In this regard, both countries have held several rounds of discussions in joint working group (JWG) on Aircraft Carrier Technology Cooperation (JWGACTC) under Defence Technology and Trade Initiative (DTTI) set up by them.
For some time, India was exploring possibility of installing US electromagnetic aircraft launch system (EMALS). The US has offered India its latest EMALS technology, developed by General Atomics Aeronautical Systems Inc. EMALS uses electric motor-driven catapult instead, which allows launch of much heavier aircraft and reduces stress on aircraft whereas older-generation CATOBAR is powered by steam catapult. It will allow Indian Navy to operate heavy surveillance aircraft, in addition to heavy fighters. However, the system is expensive, something that needs to be factored in.
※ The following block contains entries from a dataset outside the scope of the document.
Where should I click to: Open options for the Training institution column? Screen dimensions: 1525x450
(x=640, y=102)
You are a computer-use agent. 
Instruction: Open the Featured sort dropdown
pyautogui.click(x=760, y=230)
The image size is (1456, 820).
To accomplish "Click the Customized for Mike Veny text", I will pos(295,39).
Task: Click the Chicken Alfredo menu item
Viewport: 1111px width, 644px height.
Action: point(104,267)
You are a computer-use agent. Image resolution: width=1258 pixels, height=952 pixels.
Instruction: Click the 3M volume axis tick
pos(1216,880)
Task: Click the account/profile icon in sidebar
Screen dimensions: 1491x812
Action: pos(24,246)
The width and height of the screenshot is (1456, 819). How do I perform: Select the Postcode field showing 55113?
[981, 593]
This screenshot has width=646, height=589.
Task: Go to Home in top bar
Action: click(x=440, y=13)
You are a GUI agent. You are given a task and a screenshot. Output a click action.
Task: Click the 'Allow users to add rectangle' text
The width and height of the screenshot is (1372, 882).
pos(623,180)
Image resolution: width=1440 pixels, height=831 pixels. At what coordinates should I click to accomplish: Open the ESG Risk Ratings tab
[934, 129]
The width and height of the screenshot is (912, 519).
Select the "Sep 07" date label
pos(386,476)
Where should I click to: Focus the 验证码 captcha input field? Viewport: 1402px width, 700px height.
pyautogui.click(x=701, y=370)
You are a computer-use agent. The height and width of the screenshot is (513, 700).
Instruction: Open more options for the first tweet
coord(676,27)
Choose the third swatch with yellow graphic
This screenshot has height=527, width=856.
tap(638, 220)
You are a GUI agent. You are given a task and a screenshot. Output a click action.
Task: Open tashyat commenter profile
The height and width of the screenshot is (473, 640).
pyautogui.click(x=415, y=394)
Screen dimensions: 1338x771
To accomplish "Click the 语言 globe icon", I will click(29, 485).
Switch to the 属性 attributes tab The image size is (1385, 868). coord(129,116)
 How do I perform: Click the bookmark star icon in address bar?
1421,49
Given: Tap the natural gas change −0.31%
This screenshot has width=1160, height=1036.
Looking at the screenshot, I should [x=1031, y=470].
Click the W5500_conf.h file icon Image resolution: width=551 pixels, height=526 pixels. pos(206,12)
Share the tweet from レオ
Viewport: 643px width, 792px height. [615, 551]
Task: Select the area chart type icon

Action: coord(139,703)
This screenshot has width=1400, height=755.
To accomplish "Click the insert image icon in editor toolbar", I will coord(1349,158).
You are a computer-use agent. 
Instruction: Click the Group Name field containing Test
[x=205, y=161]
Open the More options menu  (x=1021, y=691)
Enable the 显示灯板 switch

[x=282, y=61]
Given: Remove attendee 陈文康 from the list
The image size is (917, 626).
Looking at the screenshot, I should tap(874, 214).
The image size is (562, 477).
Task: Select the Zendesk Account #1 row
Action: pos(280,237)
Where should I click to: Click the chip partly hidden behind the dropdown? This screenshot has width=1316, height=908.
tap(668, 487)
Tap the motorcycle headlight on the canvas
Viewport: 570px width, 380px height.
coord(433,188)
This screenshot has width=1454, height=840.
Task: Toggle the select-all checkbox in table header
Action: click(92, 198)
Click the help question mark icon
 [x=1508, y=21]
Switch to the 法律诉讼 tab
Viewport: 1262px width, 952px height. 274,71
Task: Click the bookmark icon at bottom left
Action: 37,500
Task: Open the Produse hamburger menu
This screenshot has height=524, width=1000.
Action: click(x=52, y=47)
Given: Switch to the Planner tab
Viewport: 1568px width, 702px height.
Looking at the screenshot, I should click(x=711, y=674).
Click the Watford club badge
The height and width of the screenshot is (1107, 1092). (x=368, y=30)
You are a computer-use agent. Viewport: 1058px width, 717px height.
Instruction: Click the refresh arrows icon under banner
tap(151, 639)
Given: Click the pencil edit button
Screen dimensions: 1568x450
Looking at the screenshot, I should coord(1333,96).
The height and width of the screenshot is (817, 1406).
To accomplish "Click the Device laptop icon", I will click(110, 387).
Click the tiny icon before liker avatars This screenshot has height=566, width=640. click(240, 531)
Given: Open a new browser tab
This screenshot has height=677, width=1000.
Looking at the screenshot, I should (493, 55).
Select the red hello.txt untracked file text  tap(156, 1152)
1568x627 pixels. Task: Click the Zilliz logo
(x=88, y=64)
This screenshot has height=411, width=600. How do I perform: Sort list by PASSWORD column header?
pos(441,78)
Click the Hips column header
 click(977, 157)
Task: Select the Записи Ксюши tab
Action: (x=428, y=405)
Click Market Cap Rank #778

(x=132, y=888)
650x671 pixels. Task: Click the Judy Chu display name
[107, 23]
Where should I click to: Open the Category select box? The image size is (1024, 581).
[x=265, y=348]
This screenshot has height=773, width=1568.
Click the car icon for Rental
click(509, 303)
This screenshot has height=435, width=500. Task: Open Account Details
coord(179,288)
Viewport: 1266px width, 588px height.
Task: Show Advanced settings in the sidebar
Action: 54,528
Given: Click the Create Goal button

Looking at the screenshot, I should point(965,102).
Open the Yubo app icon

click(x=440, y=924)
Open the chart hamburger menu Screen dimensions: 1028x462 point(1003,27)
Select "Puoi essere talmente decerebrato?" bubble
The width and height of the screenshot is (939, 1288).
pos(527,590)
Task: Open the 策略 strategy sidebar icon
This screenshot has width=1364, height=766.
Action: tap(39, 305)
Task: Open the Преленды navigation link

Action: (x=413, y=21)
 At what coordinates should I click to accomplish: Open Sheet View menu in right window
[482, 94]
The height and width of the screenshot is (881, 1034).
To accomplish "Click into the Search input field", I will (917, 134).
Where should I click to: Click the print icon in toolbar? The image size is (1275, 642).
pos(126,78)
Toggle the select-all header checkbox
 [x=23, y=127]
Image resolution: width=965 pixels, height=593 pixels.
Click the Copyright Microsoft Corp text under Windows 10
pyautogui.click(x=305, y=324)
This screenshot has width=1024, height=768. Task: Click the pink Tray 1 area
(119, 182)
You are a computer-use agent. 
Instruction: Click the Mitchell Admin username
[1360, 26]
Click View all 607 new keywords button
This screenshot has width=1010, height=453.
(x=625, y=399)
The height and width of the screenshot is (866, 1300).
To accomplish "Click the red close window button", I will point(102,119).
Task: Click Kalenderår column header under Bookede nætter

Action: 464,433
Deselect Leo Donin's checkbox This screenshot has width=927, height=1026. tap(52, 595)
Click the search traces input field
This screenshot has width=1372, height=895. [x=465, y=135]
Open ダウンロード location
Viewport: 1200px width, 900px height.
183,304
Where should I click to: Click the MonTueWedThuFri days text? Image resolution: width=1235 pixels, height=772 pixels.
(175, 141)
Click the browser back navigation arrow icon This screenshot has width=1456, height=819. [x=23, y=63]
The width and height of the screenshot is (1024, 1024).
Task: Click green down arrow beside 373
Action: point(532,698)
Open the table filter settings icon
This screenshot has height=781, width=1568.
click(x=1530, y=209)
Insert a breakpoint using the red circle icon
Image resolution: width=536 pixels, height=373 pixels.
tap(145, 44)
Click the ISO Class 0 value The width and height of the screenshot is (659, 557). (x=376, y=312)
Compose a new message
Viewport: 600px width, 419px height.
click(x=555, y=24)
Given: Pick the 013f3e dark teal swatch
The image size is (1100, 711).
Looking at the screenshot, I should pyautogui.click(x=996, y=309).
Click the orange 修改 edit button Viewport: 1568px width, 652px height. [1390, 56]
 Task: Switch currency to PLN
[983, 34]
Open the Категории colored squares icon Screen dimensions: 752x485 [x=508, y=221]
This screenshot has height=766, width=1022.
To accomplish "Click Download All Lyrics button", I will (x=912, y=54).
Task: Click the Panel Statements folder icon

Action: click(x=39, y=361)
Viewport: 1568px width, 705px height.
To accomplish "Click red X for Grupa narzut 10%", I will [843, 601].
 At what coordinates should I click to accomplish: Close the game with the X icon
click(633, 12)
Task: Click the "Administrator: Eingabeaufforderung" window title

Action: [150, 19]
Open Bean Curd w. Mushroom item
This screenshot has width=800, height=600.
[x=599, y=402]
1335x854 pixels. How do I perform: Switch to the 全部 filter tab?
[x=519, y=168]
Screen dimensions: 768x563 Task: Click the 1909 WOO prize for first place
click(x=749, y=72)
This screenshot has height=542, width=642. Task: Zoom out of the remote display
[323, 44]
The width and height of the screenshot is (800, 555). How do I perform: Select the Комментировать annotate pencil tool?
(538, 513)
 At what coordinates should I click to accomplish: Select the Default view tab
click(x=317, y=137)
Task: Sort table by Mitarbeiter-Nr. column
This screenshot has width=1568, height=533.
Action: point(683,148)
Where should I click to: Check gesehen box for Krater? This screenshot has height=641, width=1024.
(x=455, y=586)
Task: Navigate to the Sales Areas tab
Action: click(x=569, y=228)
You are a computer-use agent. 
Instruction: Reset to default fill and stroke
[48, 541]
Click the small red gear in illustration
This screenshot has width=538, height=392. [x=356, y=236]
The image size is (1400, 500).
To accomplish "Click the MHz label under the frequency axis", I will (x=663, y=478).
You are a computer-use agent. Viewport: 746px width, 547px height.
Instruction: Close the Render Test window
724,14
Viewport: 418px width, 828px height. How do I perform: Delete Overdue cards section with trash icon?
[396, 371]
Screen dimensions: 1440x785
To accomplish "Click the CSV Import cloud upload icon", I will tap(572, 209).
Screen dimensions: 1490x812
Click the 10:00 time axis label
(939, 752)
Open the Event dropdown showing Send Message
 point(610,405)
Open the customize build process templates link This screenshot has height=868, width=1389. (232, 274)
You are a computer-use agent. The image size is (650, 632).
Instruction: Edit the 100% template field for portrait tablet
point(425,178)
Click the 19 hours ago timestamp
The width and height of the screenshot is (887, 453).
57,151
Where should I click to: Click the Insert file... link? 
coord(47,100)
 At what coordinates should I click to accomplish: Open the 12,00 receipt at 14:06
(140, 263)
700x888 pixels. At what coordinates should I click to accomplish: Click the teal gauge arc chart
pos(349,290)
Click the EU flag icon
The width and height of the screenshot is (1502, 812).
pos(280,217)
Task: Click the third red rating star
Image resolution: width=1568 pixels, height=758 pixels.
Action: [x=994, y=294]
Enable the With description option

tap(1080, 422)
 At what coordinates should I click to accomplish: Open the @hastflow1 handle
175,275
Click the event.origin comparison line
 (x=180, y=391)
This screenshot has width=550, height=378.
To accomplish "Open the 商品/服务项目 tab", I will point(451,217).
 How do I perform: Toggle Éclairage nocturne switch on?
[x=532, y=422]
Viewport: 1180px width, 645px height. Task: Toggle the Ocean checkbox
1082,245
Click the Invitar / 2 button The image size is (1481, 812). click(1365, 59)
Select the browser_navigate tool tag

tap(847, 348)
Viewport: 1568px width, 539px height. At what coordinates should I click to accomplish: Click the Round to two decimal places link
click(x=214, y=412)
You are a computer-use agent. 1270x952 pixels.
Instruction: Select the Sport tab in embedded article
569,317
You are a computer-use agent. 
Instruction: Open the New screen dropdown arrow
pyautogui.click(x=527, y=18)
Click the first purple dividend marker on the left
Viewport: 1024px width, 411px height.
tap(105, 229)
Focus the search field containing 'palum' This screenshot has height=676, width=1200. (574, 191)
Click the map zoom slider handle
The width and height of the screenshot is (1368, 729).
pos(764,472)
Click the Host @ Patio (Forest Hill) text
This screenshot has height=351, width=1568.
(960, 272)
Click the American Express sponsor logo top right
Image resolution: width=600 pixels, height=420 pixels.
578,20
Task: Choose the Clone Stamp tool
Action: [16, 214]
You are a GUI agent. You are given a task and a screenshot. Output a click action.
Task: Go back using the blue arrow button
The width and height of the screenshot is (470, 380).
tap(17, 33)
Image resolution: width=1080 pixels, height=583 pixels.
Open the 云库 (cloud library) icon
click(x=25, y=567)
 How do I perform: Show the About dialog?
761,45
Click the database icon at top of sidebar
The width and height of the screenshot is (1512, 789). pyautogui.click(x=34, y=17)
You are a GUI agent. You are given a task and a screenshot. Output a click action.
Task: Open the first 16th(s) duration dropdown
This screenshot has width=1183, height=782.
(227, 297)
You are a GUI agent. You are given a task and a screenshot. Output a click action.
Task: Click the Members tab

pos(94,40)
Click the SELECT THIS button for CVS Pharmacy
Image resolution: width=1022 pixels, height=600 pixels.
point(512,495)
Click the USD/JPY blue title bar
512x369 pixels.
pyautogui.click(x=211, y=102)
The IAC-II has been envisaged to be around 65,000 tonnes and capable of carrying over 50 aircraft. Indian Navy is keen on nuclear propulsion, which will give it unlimited range and endurance, its development in time seems doubtful. India’s first domestic carrier, Vikrant, weighing 40,000 tonnes, is in an advanced stage of construction in Kochi (Kerala). It is scheduled to be launched by 2018-end. It works on Short Take-Off But Arrested Recovery (STOBAR) mechanism similar to that in present carrier INS Vikramaditya, with an angular ski-jump.